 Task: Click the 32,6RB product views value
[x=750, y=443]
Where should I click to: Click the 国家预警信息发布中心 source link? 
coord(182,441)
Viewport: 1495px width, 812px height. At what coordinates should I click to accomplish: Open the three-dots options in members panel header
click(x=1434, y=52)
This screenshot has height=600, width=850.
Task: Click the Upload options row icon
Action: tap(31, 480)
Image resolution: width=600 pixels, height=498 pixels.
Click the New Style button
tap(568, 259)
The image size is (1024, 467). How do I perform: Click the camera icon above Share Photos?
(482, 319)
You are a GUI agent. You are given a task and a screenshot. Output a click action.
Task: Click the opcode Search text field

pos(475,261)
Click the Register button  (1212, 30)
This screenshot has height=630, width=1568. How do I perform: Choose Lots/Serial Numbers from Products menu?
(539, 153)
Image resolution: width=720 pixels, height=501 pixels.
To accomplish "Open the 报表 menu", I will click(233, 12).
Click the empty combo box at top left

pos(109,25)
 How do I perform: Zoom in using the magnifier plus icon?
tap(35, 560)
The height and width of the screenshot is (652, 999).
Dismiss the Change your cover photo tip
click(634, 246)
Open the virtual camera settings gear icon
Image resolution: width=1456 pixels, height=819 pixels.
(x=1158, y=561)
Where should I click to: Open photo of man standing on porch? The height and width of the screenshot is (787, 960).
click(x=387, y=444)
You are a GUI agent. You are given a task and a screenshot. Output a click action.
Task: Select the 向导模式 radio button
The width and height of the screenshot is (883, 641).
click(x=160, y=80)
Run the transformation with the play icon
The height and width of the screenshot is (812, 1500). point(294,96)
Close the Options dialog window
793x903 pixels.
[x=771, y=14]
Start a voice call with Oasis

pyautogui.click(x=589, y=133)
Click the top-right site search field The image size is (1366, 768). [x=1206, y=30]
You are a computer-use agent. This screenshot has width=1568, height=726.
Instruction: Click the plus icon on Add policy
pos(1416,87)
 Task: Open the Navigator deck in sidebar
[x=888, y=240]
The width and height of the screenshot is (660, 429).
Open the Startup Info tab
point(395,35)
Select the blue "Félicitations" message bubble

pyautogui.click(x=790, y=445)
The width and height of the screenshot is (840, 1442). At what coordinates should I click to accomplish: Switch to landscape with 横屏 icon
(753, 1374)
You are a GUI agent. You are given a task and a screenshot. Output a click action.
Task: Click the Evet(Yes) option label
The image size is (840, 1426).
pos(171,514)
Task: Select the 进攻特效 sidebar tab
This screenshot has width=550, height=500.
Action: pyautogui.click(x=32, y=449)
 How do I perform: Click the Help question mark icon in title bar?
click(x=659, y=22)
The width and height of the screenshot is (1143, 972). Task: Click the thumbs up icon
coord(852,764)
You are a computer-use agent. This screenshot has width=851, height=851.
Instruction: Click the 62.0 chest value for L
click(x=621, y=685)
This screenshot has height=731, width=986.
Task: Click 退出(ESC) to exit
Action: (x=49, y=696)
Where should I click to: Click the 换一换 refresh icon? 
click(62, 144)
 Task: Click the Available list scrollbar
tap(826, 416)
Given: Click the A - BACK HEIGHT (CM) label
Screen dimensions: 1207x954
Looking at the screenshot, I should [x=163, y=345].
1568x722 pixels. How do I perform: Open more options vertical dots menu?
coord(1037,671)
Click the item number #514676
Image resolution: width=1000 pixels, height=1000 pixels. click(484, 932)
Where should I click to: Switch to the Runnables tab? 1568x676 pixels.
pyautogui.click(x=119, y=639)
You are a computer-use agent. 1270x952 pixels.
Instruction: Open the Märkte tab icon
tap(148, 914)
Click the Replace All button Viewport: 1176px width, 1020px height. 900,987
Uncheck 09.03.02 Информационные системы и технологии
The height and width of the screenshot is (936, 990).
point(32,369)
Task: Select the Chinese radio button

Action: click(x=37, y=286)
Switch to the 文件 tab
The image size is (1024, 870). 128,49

* * * * * * * * *

THE PROBLEM
Copy all of the records above line for line, without changing anything.

SOLUTION BELOW
 Task: Click the 32,6RB product views value
[x=750, y=443]
Where should I click to: Click the 国家预警信息发布中心 source link? 
coord(182,441)
Viewport: 1495px width, 812px height. At what coordinates should I click to accomplish: Open the three-dots options in members panel header
click(x=1434, y=52)
This screenshot has height=600, width=850.
Task: Click the Upload options row icon
Action: tap(31, 480)
Image resolution: width=600 pixels, height=498 pixels.
Click the New Style button
tap(568, 259)
The image size is (1024, 467). How do I perform: Click the camera icon above Share Photos?
(482, 319)
You are a GUI agent. You are given a task and a screenshot. Output a click action.
Task: Click the opcode Search text field

pos(475,261)
Click the Register button  (1212, 30)
This screenshot has height=630, width=1568. How do I perform: Choose Lots/Serial Numbers from Products menu?
(539, 153)
Image resolution: width=720 pixels, height=501 pixels.
To accomplish "Open the 报表 menu", I will click(233, 12).
Click the empty combo box at top left

pos(109,25)
 How do I perform: Zoom in using the magnifier plus icon?
tap(35, 560)
The height and width of the screenshot is (652, 999).
Dismiss the Change your cover photo tip
click(634, 246)
Open the virtual camera settings gear icon
Image resolution: width=1456 pixels, height=819 pixels.
(x=1158, y=561)
Where should I click to: Open photo of man standing on porch? The height and width of the screenshot is (787, 960).
click(x=387, y=444)
You are a GUI agent. You are given a task and a screenshot. Output a click action.
Task: Select the 向导模式 radio button
The width and height of the screenshot is (883, 641).
click(x=160, y=80)
Run the transformation with the play icon
The height and width of the screenshot is (812, 1500). point(294,96)
Close the Options dialog window
793x903 pixels.
[x=771, y=14]
Start a voice call with Oasis

pyautogui.click(x=589, y=133)
Click the top-right site search field The image size is (1366, 768). [x=1206, y=30]
You are a computer-use agent. This screenshot has width=1568, height=726.
Instruction: Click the plus icon on Add policy
pos(1416,87)
 Task: Open the Navigator deck in sidebar
[x=888, y=240]
The width and height of the screenshot is (660, 429).
Open the Startup Info tab
point(395,35)
Select the blue "Félicitations" message bubble

pyautogui.click(x=790, y=445)
The width and height of the screenshot is (840, 1442). At what coordinates should I click to accomplish: Switch to landscape with 横屏 icon
(753, 1374)
You are a GUI agent. You are given a task and a screenshot. Output a click action.
Task: Click the Evet(Yes) option label
The image size is (840, 1426).
pos(171,514)
Task: Select the 进攻特效 sidebar tab
This screenshot has width=550, height=500.
Action: pyautogui.click(x=32, y=449)
 How do I perform: Click the Help question mark icon in title bar?
click(x=659, y=22)
The width and height of the screenshot is (1143, 972). Task: Click the thumbs up icon
coord(852,764)
You are a computer-use agent. This screenshot has width=851, height=851.
Instruction: Click the 62.0 chest value for L
click(x=621, y=685)
This screenshot has height=731, width=986.
Task: Click 退出(ESC) to exit
Action: (x=49, y=696)
Where should I click to: Click the 换一换 refresh icon? 
click(62, 144)
 Task: Click the Available list scrollbar
tap(826, 416)
Given: Click the A - BACK HEIGHT (CM) label
Screen dimensions: 1207x954
Looking at the screenshot, I should [x=163, y=345].
1568x722 pixels. How do I perform: Open more options vertical dots menu?
coord(1037,671)
Click the item number #514676
Image resolution: width=1000 pixels, height=1000 pixels. click(484, 932)
Where should I click to: Switch to the Runnables tab? 1568x676 pixels.
pyautogui.click(x=119, y=639)
You are a computer-use agent. 1270x952 pixels.
Instruction: Open the Märkte tab icon
tap(148, 914)
Click the Replace All button Viewport: 1176px width, 1020px height. 900,987
Uncheck 09.03.02 Информационные системы и технологии
The height and width of the screenshot is (936, 990).
point(32,369)
Task: Select the Chinese radio button

Action: click(x=37, y=286)
Switch to the 文件 tab
The image size is (1024, 870). 128,49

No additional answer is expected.